De fait, toute intervention ergonomique sur la thématique de la pénibilité est socialement "située" : il va falloir prendre en compte les caractéristiques de la situation et du contexte au niveau social, économique et technique du moment.
Avec cet ensemble de facteurs qui interviennent de façon plus ou moins "objective" sur la pénibilité au travail, il est également important de prendre en compte le vécu de cette pénibilité en particulier pour en comprendre la construction et l'origine dans la situation de travail.
Évaluer la pénibilité
S'il est important de poser des critères "objectifs" pour évaluer la pénibilité, ça n'est pas sans amener d'autres problèmes. Il y a ainsi plusieurs façons d'évaluer la pénibilité :
Évaluer les facteurs de pénibilité
Parmi les facteurs de pénibilité que l'on pourra évaluer on va trouver :
- les contraintes physiques : les manutentions de charges lourdes,les contraintes articulaires et posturales, les vibrations transmises aux membres supérieurs par des machines, etc.

*Items affichés*
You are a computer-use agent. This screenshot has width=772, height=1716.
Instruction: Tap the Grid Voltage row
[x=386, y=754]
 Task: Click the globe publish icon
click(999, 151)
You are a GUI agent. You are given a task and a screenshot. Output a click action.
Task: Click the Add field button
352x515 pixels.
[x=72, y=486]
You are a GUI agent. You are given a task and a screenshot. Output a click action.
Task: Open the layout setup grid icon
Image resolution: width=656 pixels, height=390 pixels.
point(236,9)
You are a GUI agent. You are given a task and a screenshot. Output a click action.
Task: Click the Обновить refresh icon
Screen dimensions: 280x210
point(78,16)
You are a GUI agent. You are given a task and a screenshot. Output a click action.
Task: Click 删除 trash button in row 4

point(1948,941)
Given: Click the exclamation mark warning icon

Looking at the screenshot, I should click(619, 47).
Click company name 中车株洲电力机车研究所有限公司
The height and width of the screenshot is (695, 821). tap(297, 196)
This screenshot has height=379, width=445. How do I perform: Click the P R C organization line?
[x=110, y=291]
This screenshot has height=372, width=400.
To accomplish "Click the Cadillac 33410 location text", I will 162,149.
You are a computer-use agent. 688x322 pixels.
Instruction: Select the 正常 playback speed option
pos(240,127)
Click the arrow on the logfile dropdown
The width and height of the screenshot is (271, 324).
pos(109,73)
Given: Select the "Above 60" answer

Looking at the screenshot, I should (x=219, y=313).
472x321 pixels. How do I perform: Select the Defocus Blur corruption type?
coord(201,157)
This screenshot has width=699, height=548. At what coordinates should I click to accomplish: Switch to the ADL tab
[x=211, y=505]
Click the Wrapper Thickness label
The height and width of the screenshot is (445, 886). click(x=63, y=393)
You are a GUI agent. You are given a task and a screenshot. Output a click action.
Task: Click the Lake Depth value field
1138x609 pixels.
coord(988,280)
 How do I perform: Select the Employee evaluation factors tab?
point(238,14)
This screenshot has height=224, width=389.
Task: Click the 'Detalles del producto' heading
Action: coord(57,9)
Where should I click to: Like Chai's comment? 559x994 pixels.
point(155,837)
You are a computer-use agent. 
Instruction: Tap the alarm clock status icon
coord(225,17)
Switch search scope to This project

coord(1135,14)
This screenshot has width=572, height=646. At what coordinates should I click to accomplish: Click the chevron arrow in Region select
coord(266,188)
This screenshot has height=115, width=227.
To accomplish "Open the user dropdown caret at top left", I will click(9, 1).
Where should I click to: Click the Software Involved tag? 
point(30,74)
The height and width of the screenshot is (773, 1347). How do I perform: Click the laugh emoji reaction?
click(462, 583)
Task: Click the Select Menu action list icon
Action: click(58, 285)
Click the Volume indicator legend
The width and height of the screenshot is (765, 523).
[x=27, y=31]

*À faire*
**1.** D'après le texte sur la pénibilité au travail, quelles contraintes physiques figurent parmi les facteurs de pénibilité à évaluer ?
**2.** Pourquoi le texte sur la pénibilité au travail juge-t-il important de prendre en compte le vécu de la pénibilité ?
**3.** Reprenez le texte sur la pénibilité au travail à la suite de sa dernière phrase.

*Résultats par tâche*
**1.** Les manutentions de charges lourdes, les contraintes articulaires et posturales, et les vibrations transmises aux membres supérieurs par des machines.

**2.** Prendre en compte le vécu de la pénibilité permet d'en comprendre la construction et l'origine dans la situation de travail. Ce vécu s'ajoute aux facteurs qui agissent de façon plus ou moins « objective » sur la pénibilité.

**3.**
- les contraintes d'environnement :l’exposition au bruit, le travail au froid ou à la chaleur, l'exposition à des produits mutagènes, cancérogènes ou reprotoxiques, à des poussières ou fumées ou des rayonnements ionisants
- les rythmes de travail : les gestes répétitifs sous cadence élevée, le travail de nuit, le travail posté en équipes successives alternantes, les déplacements hors domicile, etc.
- les contraintes psychiques : l'exposition à un risque d'agression physique, les exigences du travail, les risques psychosociaux
Évaluer les effets de la pénibilité
Un certain nombre de critères plus ou moins faciles à définir peuvent permettre ce type d'évaluation : accident du travail, espérance de vie sans incapacité, état de santé et morbidité, …
Définir des critères permettant d'identifier les populations les plus sensibles
Pour des besoins de prévention à une échelle collective, il peut être intéressant de se pencher sur des critères du type : catégorie socio-professionnelle, parcours professionnels et « métiers spécifiques», âges, …
Évaluer n'est pas mesurer
Toutefois, on se trouve vite à une limite : évaluer, ce n'est pas mesurer. On ne peut donc pas parler de mesures objectivables ou vérifiables quand il s'agit de pénibilité. De plus on se trouve vite limité par la notion de pénibilité perçue.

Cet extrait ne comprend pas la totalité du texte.